>>>>
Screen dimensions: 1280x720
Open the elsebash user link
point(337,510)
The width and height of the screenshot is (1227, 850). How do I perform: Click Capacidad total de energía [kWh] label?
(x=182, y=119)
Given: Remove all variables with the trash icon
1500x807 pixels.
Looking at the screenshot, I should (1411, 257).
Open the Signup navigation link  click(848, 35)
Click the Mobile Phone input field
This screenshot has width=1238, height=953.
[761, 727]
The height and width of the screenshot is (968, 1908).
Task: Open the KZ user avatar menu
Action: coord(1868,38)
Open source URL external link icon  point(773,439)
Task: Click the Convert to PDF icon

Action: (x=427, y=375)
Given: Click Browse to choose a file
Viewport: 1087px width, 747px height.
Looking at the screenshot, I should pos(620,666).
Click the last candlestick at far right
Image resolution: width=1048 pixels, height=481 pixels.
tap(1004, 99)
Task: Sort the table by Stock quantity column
<<<<
● **Exercise brief**: Write out the whole listing again. Match it word for word.

● **Result of the task**:
Screen dimensions: 1280x720
Open the elsebash user link
point(337,510)
The width and height of the screenshot is (1227, 850). How do I perform: Click Capacidad total de energía [kWh] label?
(x=182, y=119)
Given: Remove all variables with the trash icon
1500x807 pixels.
Looking at the screenshot, I should (1411, 257).
Open the Signup navigation link  click(848, 35)
Click the Mobile Phone input field
This screenshot has width=1238, height=953.
[761, 727]
The height and width of the screenshot is (968, 1908).
Task: Open the KZ user avatar menu
Action: coord(1868,38)
Open source URL external link icon  point(773,439)
Task: Click the Convert to PDF icon

Action: (x=427, y=375)
Given: Click Browse to choose a file
Viewport: 1087px width, 747px height.
Looking at the screenshot, I should pos(620,666).
Click the last candlestick at far right
Image resolution: width=1048 pixels, height=481 pixels.
tap(1004, 99)
Task: Sort the table by Stock quantity column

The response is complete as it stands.